Problem statement: Please go line by line through the material and copy each one containing the word "step".

Extracted entries:
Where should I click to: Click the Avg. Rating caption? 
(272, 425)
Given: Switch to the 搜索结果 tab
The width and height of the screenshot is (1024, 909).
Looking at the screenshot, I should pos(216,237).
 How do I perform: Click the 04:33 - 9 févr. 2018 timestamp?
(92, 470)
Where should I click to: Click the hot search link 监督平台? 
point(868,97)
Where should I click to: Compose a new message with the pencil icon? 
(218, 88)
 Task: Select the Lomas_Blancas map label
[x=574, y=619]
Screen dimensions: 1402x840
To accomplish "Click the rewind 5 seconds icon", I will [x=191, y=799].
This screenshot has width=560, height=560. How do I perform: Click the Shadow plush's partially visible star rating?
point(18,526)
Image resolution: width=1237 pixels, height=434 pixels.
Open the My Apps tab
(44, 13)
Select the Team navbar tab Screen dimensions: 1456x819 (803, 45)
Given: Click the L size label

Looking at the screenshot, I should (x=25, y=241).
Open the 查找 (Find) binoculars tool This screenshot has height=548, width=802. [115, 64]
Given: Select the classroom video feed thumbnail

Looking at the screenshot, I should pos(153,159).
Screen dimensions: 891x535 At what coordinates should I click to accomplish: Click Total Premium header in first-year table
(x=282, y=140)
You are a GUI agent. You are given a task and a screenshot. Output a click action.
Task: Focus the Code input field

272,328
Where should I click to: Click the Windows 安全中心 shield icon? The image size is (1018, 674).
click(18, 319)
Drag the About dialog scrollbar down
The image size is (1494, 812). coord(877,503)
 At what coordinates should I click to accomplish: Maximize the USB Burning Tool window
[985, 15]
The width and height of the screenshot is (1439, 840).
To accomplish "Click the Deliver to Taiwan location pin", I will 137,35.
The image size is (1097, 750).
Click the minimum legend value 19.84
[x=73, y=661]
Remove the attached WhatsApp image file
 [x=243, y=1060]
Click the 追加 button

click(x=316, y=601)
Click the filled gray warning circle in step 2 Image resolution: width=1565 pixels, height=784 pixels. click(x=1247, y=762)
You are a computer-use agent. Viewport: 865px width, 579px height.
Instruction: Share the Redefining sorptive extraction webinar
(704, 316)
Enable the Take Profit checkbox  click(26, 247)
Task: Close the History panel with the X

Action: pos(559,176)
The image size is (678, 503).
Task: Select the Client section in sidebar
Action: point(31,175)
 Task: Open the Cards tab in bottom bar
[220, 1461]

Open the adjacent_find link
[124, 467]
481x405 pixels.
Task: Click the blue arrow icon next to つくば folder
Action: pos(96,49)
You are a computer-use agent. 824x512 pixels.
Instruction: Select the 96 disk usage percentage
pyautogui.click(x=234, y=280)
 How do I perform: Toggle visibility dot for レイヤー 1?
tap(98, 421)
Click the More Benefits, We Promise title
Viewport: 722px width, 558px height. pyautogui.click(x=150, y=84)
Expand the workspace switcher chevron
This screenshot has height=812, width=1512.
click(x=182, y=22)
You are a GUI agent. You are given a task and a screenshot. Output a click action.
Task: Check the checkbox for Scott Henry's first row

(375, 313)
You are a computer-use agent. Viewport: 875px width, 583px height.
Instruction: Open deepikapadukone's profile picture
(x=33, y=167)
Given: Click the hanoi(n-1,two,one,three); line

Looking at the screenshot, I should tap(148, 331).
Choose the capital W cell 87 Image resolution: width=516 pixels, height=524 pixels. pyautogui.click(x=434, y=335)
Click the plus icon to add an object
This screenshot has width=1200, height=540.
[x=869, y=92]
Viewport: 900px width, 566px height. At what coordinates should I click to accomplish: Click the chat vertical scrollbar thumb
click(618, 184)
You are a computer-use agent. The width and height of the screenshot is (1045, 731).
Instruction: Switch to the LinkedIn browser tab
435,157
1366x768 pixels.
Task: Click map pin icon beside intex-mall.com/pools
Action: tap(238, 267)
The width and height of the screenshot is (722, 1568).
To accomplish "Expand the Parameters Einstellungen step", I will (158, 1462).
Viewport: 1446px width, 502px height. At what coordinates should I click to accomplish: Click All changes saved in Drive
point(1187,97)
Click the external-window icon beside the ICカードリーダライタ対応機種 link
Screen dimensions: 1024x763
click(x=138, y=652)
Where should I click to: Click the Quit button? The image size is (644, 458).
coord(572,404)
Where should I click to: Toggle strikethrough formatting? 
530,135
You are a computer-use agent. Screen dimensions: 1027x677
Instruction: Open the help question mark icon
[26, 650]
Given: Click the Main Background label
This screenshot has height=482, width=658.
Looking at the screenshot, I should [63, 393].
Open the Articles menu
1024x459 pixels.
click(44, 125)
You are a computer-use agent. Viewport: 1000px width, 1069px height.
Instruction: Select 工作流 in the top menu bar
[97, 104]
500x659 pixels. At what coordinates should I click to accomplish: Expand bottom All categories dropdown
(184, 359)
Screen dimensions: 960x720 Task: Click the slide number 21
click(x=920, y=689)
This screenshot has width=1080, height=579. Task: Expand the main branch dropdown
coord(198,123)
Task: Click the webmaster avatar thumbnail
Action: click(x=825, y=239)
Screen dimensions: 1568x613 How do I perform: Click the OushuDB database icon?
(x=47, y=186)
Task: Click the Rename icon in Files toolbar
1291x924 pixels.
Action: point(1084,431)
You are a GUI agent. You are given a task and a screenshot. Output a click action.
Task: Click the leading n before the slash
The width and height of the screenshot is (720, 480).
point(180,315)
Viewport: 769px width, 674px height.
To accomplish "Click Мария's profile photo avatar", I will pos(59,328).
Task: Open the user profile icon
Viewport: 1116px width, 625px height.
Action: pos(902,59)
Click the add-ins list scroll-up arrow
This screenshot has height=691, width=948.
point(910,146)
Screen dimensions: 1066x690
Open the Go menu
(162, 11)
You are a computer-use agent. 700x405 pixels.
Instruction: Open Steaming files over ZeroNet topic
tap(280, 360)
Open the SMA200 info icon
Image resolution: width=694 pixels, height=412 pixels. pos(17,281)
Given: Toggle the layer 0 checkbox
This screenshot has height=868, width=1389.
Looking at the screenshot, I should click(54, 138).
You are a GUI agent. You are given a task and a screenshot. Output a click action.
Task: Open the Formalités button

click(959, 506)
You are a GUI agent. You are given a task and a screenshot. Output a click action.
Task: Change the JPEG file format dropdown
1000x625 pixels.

The answer:
Click the filled gray warning circle in step 2 Image resolution: width=1565 pixels, height=784 pixels. click(x=1247, y=762)
To accomplish "Expand the Parameters Einstellungen step", I will (158, 1462).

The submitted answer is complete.